Traduction par Émile Durand-Gréville.
Hetzel (p. 58-69).


VIII


Néjdanof s’éveilla de bonne heure ; sans attendre l’apparition d’un domestique, il s’habilla et descendit au jardin.

C’était un grand et beau jardin, admirablement entretenu. Des travailleurs loués ratissaient les allées ; à travers l’éclatante verdure des buissons, on voyait passer les mouchoirs rouges qui servaient de coiffure aux petites paysannes armées de râteaux.

Néjdanof s’en alla jusqu’au bord de l’étang ; le brouillard du matin s’était déjà envolé, — mais l’eau fumait encore çà et là, dans les recoins ombragés du rivage. Le soleil, encore bas, lançait de grands reflets roses sur ce large miroir de plomb à surface lisse et comme satinée.

Cinq charpentiers allaient et venaient près de la passerelle ; un canot tout neuf, fraîchement peint, roulait lentement d’un flanc à l’autre ; des rides légères couraient sur l’eau autour de lui. Des voix humaines, contenues et discrètes, retentissaient de temps en temps ; tout respirait le calme matinal, l’assiduité consciencieuse du premier travail, l’ordre et la régularité d’une vie tranquille et bien établie. Et voilà qu’au détour d’une allée, Néjdanof vit apparaître la personnification même de l’ordre et de la régularité, — Sipiaguine lui-même.
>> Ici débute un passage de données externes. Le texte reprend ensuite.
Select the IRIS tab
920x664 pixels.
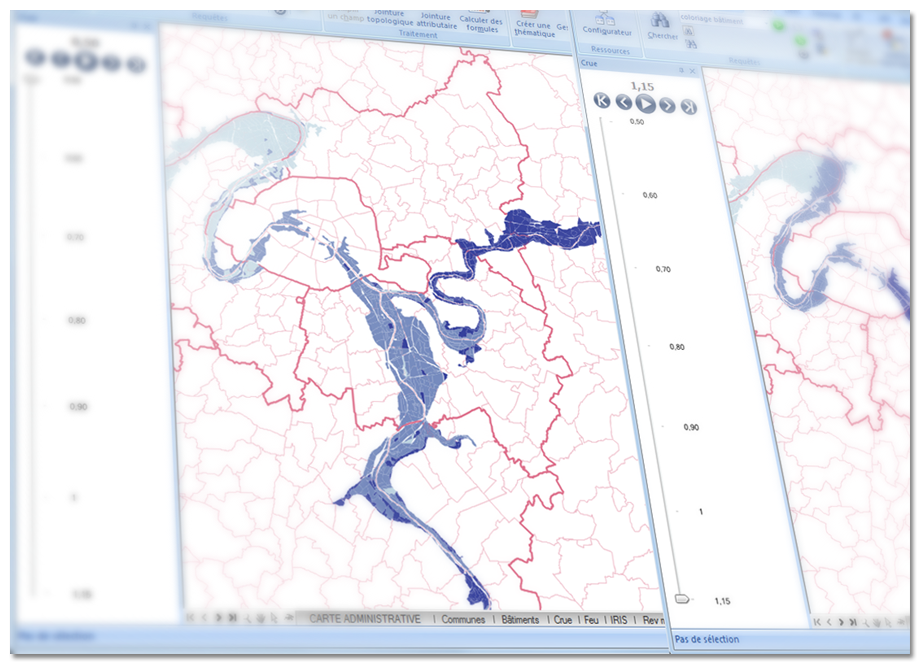[620, 620]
Il portait une longue redingote couleur pois, — une sorte de robe de chambre, — et une casquette bariolée ; il marchait en s’appuyant sur une canne de bambou d’origine anglaise ; son visage, rasé de frais, exprimait la satisfaction ; il était sorti pour visiter son domaine.
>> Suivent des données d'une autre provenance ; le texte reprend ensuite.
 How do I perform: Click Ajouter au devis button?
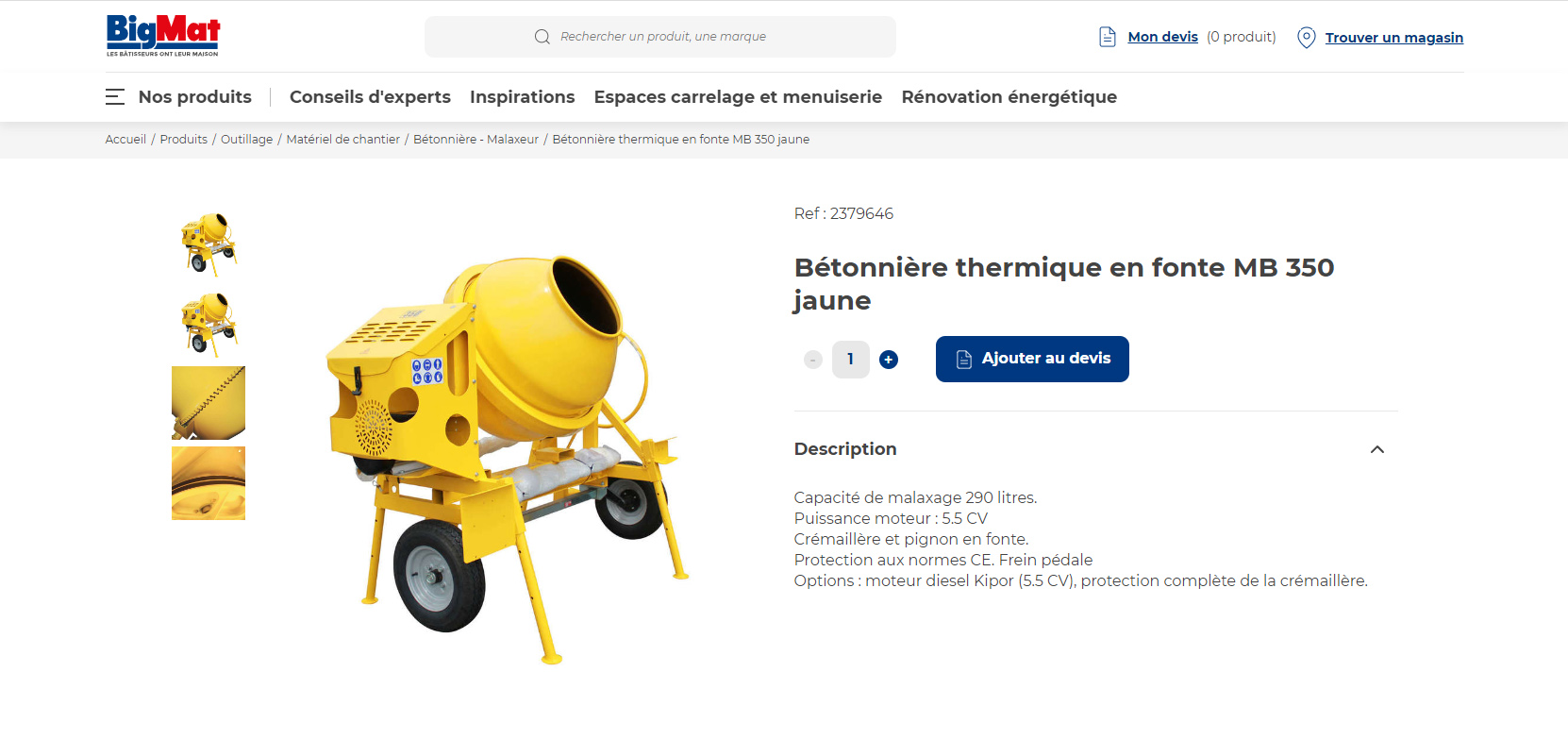(1032, 359)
Sipiaguine demanda à Néjdanof, d’un air affable, des nouvelles de sa santé :

« Ah ! ah ! lui dit-il, je vois, vous êtes jeune, mais matinal. (Il prenait le mot « matinal » au sens propre au lieu du sens figuré qu’a ce mot dans le proverbe russe : « Jeune, mais matinal, c’est-à-dire : sage de bonne heure. » Son intention était sans doute de féliciter Néjdanof qui, comme lui, Sipiaguine, n’avait pas abusé du lit.) Nous prenons le thé en commun à huit heures, dans la salle à manger, et nous déjeunons à midi ; à dix heures, Kolia prendra avec vous sa première leçon de russe, et à deux heures sa leçon d’histoire. Demain, 9 mai, jour de sa fête, il n’y aura pas de leçons ; mais commencez aujourd’hui, je vous prie. »

Néjdanof fit un signe de tête ; Sipiaguine prit congé de lui à la française, en agitant rapidement et plusieurs fois de suite sa main devant son nez, et continua son chemin en balançant sa canne et en sifflotant, non comme un haut dignitaire, mais comme un bon country-gentleman russe.
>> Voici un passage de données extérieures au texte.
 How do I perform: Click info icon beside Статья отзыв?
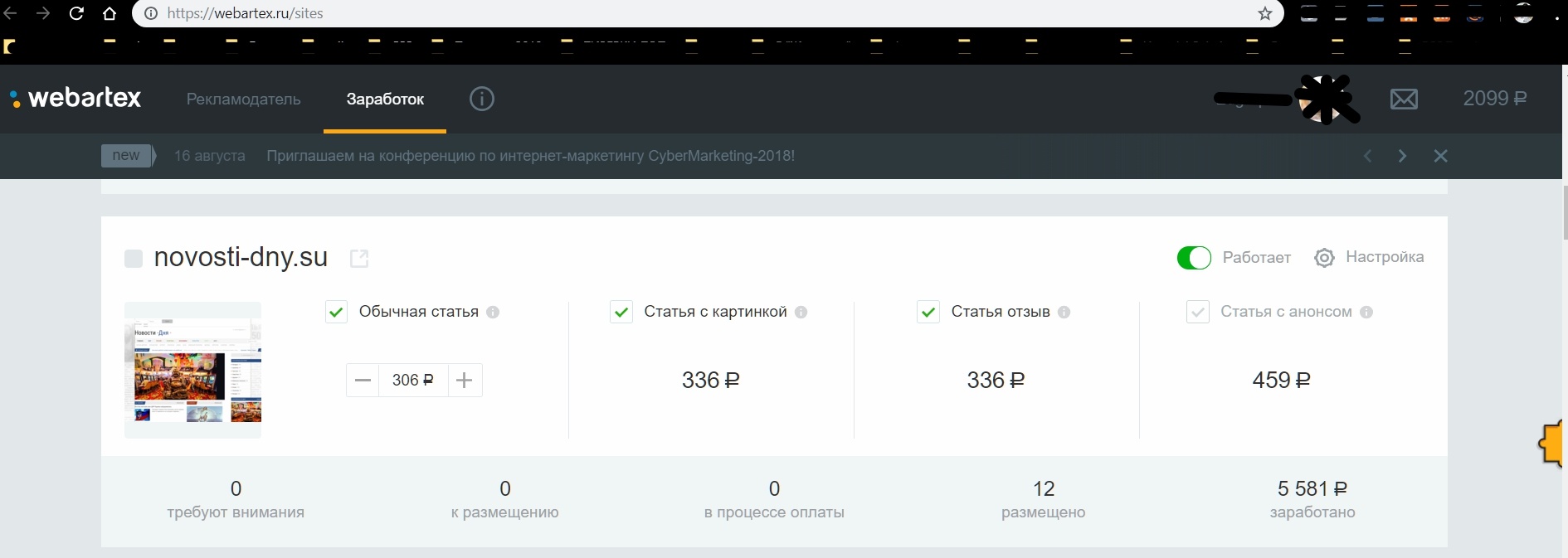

Néjdanof resta au jardin jusqu’à huit heures, écoutant le chant des oiseaux, aspirant la fraîcheur de l’air, se délectant à l’ombre des vieux arbres. L’appel du gong le ramena vers la maison ; il trouva toute la société dans la salle à manger.

Mme Sipiaguine lui fit l’accueil le plus gracieux ; dans son costume du matin, elle lui fit l’effet d’une beauté accomplie. Marianne avait sur son visage l’expression concentrée et presque rude qui lui était habituelle.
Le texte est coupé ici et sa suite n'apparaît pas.